Mr. Nelson, who took the helm at Aetna in late 2024 after leading UnitedHealthcare and value-based primary care company ChenMed, said the insurer’s strategy rests on three themes: better navigation to help members move through a complex system, an advocacy mindset that treats member interactions as more than transactions, and stronger partnerships with providers.

That last theme, he said, is one the industry needs to focus on getting right. The payer-provider dynamic “has not always been super constructive,” Mr. Nelson said, “and that needs to change. This idea that we can’t work together is not true.”

The push to improve relations comes as network contracting disputes between insurers and health systems have become increasingly public and contentious, with 171 disputes reported in traditional media in 2025, up from 51 in 2022, according to FTI Consulting.
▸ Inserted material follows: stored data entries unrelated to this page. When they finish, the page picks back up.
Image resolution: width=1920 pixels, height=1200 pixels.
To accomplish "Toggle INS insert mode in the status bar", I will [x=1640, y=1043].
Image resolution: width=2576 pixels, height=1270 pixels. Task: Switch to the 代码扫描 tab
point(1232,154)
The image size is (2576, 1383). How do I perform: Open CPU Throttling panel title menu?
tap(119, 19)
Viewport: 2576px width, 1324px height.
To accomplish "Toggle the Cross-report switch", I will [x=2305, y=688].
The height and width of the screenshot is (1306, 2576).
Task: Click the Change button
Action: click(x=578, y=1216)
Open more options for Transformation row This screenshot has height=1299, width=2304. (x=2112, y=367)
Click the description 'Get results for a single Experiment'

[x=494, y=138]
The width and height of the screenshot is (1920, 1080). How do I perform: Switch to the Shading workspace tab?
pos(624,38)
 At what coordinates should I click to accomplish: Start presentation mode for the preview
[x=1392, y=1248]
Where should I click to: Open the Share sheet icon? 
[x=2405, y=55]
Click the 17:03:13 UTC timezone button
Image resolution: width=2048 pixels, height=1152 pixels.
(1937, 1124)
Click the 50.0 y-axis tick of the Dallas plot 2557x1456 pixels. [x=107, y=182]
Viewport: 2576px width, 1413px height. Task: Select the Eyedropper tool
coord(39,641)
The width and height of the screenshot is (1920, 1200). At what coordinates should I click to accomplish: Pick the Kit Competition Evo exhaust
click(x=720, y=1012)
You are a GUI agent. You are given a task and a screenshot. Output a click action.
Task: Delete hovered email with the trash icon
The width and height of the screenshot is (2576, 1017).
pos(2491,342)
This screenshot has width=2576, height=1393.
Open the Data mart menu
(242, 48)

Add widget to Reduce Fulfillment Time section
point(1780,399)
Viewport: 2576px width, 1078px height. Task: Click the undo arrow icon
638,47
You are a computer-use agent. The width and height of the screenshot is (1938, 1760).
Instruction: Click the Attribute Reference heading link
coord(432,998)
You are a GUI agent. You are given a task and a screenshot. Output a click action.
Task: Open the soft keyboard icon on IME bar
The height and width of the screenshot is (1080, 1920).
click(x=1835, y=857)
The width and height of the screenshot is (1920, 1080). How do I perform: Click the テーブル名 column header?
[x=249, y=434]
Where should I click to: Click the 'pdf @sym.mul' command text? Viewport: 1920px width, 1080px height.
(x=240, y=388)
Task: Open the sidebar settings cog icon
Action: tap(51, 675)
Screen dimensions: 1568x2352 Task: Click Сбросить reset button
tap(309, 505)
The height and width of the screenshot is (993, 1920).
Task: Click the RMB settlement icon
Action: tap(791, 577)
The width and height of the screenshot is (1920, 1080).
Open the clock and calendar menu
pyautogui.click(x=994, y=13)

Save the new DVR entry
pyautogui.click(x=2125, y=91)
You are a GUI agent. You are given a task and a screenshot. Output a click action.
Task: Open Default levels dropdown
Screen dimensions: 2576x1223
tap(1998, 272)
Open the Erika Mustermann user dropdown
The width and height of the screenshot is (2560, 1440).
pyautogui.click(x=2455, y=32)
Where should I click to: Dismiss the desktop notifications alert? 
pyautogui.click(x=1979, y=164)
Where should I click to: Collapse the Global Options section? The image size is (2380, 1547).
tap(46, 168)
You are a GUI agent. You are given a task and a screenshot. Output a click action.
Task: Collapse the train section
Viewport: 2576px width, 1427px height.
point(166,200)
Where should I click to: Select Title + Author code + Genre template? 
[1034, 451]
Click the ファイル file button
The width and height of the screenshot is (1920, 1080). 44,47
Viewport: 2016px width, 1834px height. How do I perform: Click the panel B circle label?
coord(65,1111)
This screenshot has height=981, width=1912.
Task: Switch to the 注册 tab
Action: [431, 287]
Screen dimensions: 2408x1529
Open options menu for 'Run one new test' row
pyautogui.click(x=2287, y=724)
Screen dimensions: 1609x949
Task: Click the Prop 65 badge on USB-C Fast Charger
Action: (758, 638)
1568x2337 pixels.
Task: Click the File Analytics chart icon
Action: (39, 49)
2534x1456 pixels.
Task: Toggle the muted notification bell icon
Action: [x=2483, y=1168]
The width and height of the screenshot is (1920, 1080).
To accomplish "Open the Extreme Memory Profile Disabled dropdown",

In one example Mr. Nelson shared, a health system told Aetna that its speed in processing prior authorizations was actually creating problems, asking the insurer to slow down on those decisions.

“They said, ‘I know you guys take great pride in approving care quickly, sometimes in real time, but we find there’s a lot of denials associated with incomplete data. If you would actually hold off on making a determination for 48 hours, we think we would reduce the number of denials and a lot of rework and friction,'” he said.

Aetna agreed to the 48-hour hold and said it reduced denials and resubmissions by 80%.

“That’s something that happened simply because we started a better dialogue,” Mr. Nelson said. “When we see the friction and see the data points, we go have direct conversations.”

Aetna has been part of the Press Ganey HX Exchange since 2023, a collaboration that bridges patient experience data from provider systems with member experience metrics. That program, along with the broader provider engagement work, informed Press Ganey’s decision to recognize Aetna with the new award.

Earlier this year, Aetna’s parent company CVS Health said it now approves more than 95% of eligible prior authorizations within 24 hours, with 77% of electronic requests processed in real time. Still, patients and providers continue to report burdensome delays and denials surrounding the process, and Mr. Nelson acknowledged more work needs to be done.

“There’s a constant tension between clinicians and payment,” he said. “We’re in a tight funding environment with historically high year-over-year trends and high healthcare costs.”

In December, Aetna shared that it has bundled pharmacy prescriptions and medical procedures into a single clinical review for complex diagnoses. Mr. Nelson pointed to oncology as an example, where a cancer patient previously needed separate authorizations for drugs, surgical procedures and imaging, often from multiple prescribers. Aetna now processes those as a single authorization. The change also eliminated a second review that had previously been required on the specialty pharmacy side under Caremark. 

“[The provider] delivers great quality care, we’ve been with you long enough, we have enough data — a lot of prior authorization can be eliminated,” he said. “That’s when you start getting into a real seamless experience.”

Over the last year, Aetna has announced investments in AI-powered navigation tools, new digital features like Care Paths, and the expansion of a care coordination program that aims to reduce hospital readmissions for its Medicare Advantage members.

Mr. Nelson said sustaining that shift in how the company engages with providers is what drives him currently.

“My strong passion right now is to change the dialogue between payers and providers,” he said. “We have got to create a different approach, because the finger pointing isn’t working, and it just leaves members in a bad place.”